On severely damaged plants, an application of fertilizer and a good watering in spring will give it a good jump start.  It is also important to keep an eye out for these plants as the drought of summer arrives.  These plants are weak and susceptible to further injury and should be watered well during this time.

Other damage to keep an eye out for is rodent, rabbit, and deer activity.  Mice and rabbits can cause serious damage to trees and shrubs.  They chew at the bark, and in serious cases, can actually girdle the plant, causing its demise.  This mainly happens in winter because it is the only food source available to them at this time.  Inspect your plants often throughout the winter for signs of nibbling.

Mice can be controlled by baiting or trapping, but if this isn’t for you, do your best to make the area less appealing to them.  Pull back mulch and leaves so you aren’t giving them a place to nest and stay warm, and try using repellents containing garlic or onion oils.

Rabbits on the other hand are a little easier to control.  Because if deterrents don’t work, there’s always fencing.  I have to fence my roses every year or the bunnies will chew them right to the ground, thorns and all.  Wire mesh placed around the trunks of trees and shrubs is also very effective.  Even paper wraps can sometimes be enough of a deterrent.  You have to find what works best for you.  If you do use fencing or wire, make sure you remove it in the spring so the plant has room to grow.
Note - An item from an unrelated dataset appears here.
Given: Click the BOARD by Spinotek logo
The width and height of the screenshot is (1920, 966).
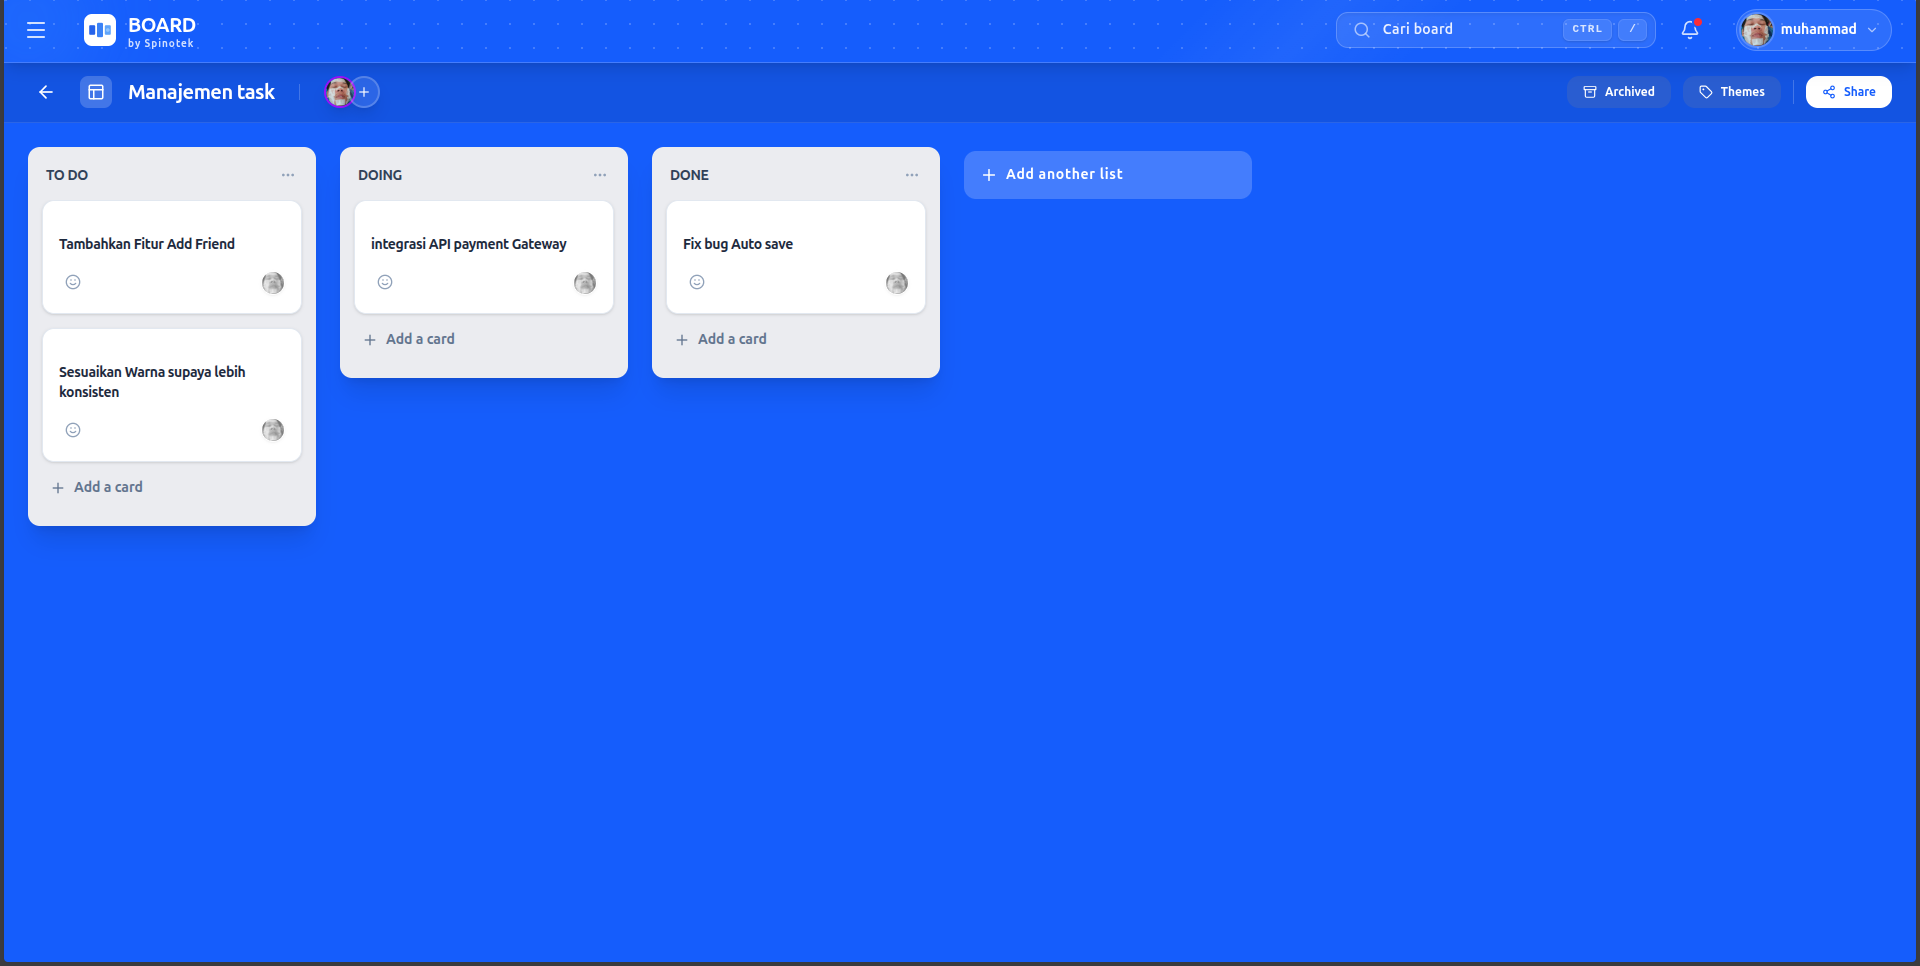Looking at the screenshot, I should click(140, 31).
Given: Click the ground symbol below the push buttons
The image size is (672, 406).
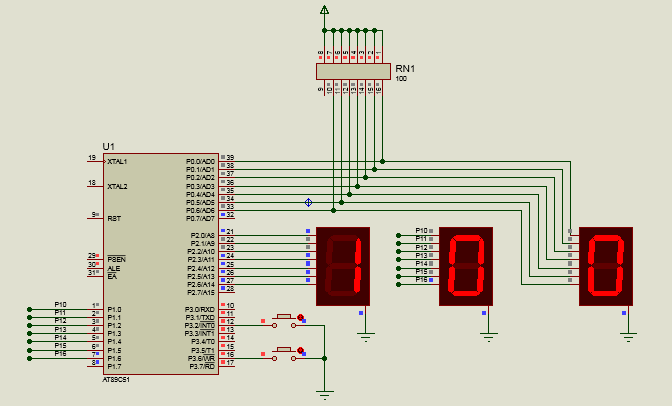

There is one last thing to keep in mind.  If you used a lot of salt during the winter to keep your sidewalks and driveway clear, keep an eye out for salt damage, early leaf scorch is a good symptom.   Salt changes the structure of the soil, making it easier for the soil to compact, which in turn restricts the amount of water, nutrients, and oxygen available to your plants.  It is best to try to restrict your salt use if at all possible.  In areas where you might expect salt damage to occur, flush the area by applying about 2 inches of water over the area for about 2-3 hours, and repeat this process about three days later.  You may also want to wash the plants down if you detect any salt on the plant itself.

Hopefully you didn’t receive much damage, but if you did, these practices should help bring your plants back to good health.  Hey, what can we do?  This is Wisconsin.  Every year brings out a new challenge.  But I wouldn’t trade it for the world.  Happy Gardening!